--- Begin ---
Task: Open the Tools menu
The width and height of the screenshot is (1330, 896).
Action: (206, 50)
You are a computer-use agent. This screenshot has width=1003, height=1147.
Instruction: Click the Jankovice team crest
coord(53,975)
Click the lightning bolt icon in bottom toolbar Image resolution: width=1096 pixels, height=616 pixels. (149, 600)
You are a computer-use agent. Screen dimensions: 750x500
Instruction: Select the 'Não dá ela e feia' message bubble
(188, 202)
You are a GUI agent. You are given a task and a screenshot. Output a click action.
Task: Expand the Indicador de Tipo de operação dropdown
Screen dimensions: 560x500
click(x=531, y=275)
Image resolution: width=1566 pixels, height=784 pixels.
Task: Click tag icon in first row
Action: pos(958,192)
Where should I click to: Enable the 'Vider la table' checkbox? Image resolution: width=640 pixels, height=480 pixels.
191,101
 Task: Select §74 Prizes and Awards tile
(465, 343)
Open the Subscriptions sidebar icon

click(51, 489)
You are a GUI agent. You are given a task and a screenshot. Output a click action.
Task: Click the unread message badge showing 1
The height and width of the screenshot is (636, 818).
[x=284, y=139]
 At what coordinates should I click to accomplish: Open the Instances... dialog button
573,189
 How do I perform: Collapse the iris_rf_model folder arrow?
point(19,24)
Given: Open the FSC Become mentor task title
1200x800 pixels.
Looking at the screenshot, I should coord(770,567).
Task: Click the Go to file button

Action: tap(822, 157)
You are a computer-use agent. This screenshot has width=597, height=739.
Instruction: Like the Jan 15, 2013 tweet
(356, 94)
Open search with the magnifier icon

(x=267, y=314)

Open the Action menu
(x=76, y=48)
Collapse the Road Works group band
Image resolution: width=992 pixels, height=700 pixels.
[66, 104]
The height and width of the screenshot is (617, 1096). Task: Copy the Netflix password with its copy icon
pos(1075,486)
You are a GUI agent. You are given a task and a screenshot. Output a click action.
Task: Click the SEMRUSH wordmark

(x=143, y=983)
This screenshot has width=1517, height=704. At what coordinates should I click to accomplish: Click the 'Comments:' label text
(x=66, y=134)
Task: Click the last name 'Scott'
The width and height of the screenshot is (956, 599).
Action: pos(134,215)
--- End ---
**YOUR TASK:** Give every line of the records above as a Markdown table with the columns Row and Line. Number the rows in order and leave out blank lines.

**RESULT OF THE TASK:**
| Row | Line |
|---|---|
| 1 | Task: Open the Tools menu |
| 2 | The width and height of the screenshot is (1330, 896). |
| 3 | Action: (206, 50) |
| 4 | You are a computer-use agent. This screenshot has width=1003, height=1147. |
| 5 | Instruction: Click the Jankovice team crest |
| 6 | coord(53,975) |
| 7 | Click the lightning bolt icon in bottom toolbar Image resolution: width=1096 pixels, height=616 pixels. (149, 600) |
| 8 | You are a computer-use agent. Screen dimensions: 750x500 |
| 9 | Instruction: Select the 'Não dá ela e feia' message bubble |
| 10 | (188, 202) |
| 11 | You are a GUI agent. You are given a task and a screenshot. Output a click action. |
| 12 | Task: Expand the Indicador de Tipo de operação dropdown |
| 13 | Screen dimensions: 560x500 |
| 14 | click(x=531, y=275) |
| 15 | Image resolution: width=1566 pixels, height=784 pixels. |
| 16 | Task: Click tag icon in first row |
| 17 | Action: pos(958,192) |
| 18 | Where should I click to: Enable the 'Vider la table' checkbox? Image resolution: width=640 pixels, height=480 pixels. |
| 19 | 191,101 |
| 20 |  Task: Select §74 Prizes and Awards tile |
| 21 | (465, 343) |
| 22 | Open the Subscriptions sidebar icon |
| 23 | click(51, 489) |
| 24 | You are a GUI agent. You are given a task and a screenshot. Output a click action. |
| 25 | Task: Click the unread message badge showing 1 |
| 26 | The height and width of the screenshot is (636, 818). |
| 27 | [x=284, y=139] |
| 28 |  At what coordinates should I click to accomplish: Open the Instances... dialog button |
| 29 | 573,189 |
| 30 |  How do I perform: Collapse the iris_rf_model folder arrow? |
| 31 | point(19,24) |
| 32 | Given: Open the FSC Become mentor task title |
| 33 | 1200x800 pixels. |
| 34 | Looking at the screenshot, I should coord(770,567). |
| 35 | Task: Click the Go to file button |
| 36 | Action: tap(822, 157) |
| 37 | You are a computer-use agent. This screenshot has width=597, height=739. |
| 38 | Instruction: Like the Jan 15, 2013 tweet |
| 39 | (356, 94) |
| 40 | Open search with the magnifier icon |
| 41 | (x=267, y=314) |
| 42 | Open the Action menu |
| 43 | (x=76, y=48) |
| 44 | Collapse the Road Works group band |
| 45 | Image resolution: width=992 pixels, height=700 pixels. |
| 46 | [66, 104] |
| 47 | The height and width of the screenshot is (617, 1096). Task: Copy the Netflix password with its copy icon |
| 48 | pos(1075,486) |
| 49 | You are a GUI agent. You are given a task and a screenshot. Output a click action. |
| 50 | Task: Click the SEMRUSH wordmark |
| 51 | (x=143, y=983) |
| 52 | This screenshot has width=1517, height=704. At what coordinates should I click to accomplish: Click the 'Comments:' label text |
| 53 | (x=66, y=134) |
| 54 | Task: Click the last name 'Scott' |
| 55 | The width and height of the screenshot is (956, 599). |
| 56 | Action: pos(134,215) |